Repeat the records below word for word, but start at the line that contains "The height and width of the screenshot is (375, 550).", stop after the last line, and include nothing else.

# # # #

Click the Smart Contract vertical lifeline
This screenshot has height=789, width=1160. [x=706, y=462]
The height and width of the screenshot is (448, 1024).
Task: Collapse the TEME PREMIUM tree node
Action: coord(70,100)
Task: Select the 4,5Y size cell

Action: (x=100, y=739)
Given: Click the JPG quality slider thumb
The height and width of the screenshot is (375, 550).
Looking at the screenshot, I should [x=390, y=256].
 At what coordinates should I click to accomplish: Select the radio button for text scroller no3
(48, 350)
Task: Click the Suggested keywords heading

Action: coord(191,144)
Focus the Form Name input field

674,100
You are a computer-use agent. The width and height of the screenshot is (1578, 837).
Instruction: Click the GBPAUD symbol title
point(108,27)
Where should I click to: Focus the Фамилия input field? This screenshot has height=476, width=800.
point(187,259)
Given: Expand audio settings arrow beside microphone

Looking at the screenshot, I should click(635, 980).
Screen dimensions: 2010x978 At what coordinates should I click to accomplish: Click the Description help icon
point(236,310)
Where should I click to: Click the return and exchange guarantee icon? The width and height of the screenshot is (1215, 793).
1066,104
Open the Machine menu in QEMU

# # # #

**WRITTEN ANSWER**
The height and width of the screenshot is (375, 550).
Looking at the screenshot, I should [x=390, y=256].
 At what coordinates should I click to accomplish: Select the radio button for text scroller no3
(48, 350)
Task: Click the Suggested keywords heading

Action: coord(191,144)
Focus the Form Name input field

674,100
You are a computer-use agent. The width and height of the screenshot is (1578, 837).
Instruction: Click the GBPAUD symbol title
point(108,27)
Where should I click to: Focus the Фамилия input field? This screenshot has height=476, width=800.
point(187,259)
Given: Expand audio settings arrow beside microphone

Looking at the screenshot, I should click(635, 980).
Screen dimensions: 2010x978 At what coordinates should I click to accomplish: Click the Description help icon
point(236,310)
Where should I click to: Click the return and exchange guarantee icon? The width and height of the screenshot is (1215, 793).
1066,104
Open the Machine menu in QEMU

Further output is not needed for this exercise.